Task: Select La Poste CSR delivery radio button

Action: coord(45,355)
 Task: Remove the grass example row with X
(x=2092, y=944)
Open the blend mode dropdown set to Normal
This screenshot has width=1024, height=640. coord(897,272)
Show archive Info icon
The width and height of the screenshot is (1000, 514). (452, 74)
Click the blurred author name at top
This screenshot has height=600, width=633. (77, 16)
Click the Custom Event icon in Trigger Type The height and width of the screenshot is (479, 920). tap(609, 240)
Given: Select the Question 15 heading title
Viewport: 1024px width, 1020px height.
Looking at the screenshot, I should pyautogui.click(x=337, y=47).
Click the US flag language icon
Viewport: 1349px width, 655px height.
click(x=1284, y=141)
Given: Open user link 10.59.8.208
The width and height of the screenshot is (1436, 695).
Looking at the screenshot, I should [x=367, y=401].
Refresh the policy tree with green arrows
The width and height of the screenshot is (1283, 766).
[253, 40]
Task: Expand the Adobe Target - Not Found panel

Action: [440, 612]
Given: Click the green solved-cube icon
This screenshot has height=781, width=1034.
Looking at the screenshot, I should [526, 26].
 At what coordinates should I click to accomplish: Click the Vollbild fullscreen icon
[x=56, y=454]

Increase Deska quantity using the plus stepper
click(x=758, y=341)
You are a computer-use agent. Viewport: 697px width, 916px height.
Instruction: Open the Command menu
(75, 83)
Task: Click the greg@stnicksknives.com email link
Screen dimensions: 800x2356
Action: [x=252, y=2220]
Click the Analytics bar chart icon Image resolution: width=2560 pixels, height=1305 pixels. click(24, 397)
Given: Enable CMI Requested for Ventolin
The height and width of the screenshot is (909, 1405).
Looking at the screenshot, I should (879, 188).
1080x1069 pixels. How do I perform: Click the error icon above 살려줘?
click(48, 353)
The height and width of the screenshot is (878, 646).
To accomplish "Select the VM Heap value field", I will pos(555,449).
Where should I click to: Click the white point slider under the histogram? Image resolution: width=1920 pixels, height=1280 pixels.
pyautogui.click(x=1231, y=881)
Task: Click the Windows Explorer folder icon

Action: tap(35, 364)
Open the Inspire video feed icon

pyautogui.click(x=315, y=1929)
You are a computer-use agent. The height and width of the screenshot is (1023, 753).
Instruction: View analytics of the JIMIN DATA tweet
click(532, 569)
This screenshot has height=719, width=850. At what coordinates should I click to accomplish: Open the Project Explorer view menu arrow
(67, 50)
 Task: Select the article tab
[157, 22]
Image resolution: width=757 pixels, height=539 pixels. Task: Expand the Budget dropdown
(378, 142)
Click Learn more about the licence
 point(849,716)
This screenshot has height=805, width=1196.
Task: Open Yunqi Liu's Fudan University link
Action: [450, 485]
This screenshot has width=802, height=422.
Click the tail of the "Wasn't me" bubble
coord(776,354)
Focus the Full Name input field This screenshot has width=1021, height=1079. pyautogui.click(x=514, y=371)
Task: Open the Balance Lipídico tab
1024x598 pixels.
══════════════════════════════
_What you need to do:_ Rewrite all of the material above, changing every occurrence of "icon" to "symbol" and keeping everything else the same.

_Full output:_
Task: Select La Poste CSR delivery radio button

Action: coord(45,355)
 Task: Remove the grass example row with X
(x=2092, y=944)
Open the blend mode dropdown set to Normal
This screenshot has width=1024, height=640. coord(897,272)
Show archive Info symbol
The width and height of the screenshot is (1000, 514). (452, 74)
Click the blurred author name at top
This screenshot has height=600, width=633. (77, 16)
Click the Custom Event symbol in Trigger Type The height and width of the screenshot is (479, 920). tap(609, 240)
Given: Select the Question 15 heading title
Viewport: 1024px width, 1020px height.
Looking at the screenshot, I should pyautogui.click(x=337, y=47).
Click the US flag language symbol
Viewport: 1349px width, 655px height.
click(x=1284, y=141)
Given: Open user link 10.59.8.208
The width and height of the screenshot is (1436, 695).
Looking at the screenshot, I should [x=367, y=401].
Refresh the policy tree with green arrows
The width and height of the screenshot is (1283, 766).
[253, 40]
Task: Expand the Adobe Target - Not Found panel

Action: [440, 612]
Given: Click the green solved-cube symbol
This screenshot has height=781, width=1034.
Looking at the screenshot, I should [526, 26].
 At what coordinates should I click to accomplish: Click the Vollbild fullscreen symbol
[x=56, y=454]

Increase Deska quantity using the plus stepper
click(x=758, y=341)
You are a computer-use agent. Viewport: 697px width, 916px height.
Instruction: Open the Command menu
(75, 83)
Task: Click the greg@stnicksknives.com email link
Screen dimensions: 800x2356
Action: [x=252, y=2220]
Click the Analytics bar chart symbol Image resolution: width=2560 pixels, height=1305 pixels. click(24, 397)
Given: Enable CMI Requested for Ventolin
The height and width of the screenshot is (909, 1405).
Looking at the screenshot, I should (879, 188).
1080x1069 pixels. How do I perform: Click the error symbol above 살려줘?
click(48, 353)
The height and width of the screenshot is (878, 646).
To accomplish "Select the VM Heap value field", I will pos(555,449).
Where should I click to: Click the white point slider under the histogram? Image resolution: width=1920 pixels, height=1280 pixels.
pyautogui.click(x=1231, y=881)
Task: Click the Windows Explorer folder symbol

Action: tap(35, 364)
Open the Inspire video feed symbol

pyautogui.click(x=315, y=1929)
You are a computer-use agent. The height and width of the screenshot is (1023, 753).
Instruction: View analytics of the JIMIN DATA tweet
click(532, 569)
This screenshot has height=719, width=850. At what coordinates should I click to accomplish: Open the Project Explorer view menu arrow
(67, 50)
 Task: Select the article tab
[157, 22]
Image resolution: width=757 pixels, height=539 pixels. Task: Expand the Budget dropdown
(378, 142)
Click Learn more about the licence
 point(849,716)
This screenshot has height=805, width=1196.
Task: Open Yunqi Liu's Fudan University link
Action: [450, 485]
This screenshot has width=802, height=422.
Click the tail of the "Wasn't me" bubble
coord(776,354)
Focus the Full Name input field This screenshot has width=1021, height=1079. pyautogui.click(x=514, y=371)
Task: Open the Balance Lipídico tab
1024x598 pixels.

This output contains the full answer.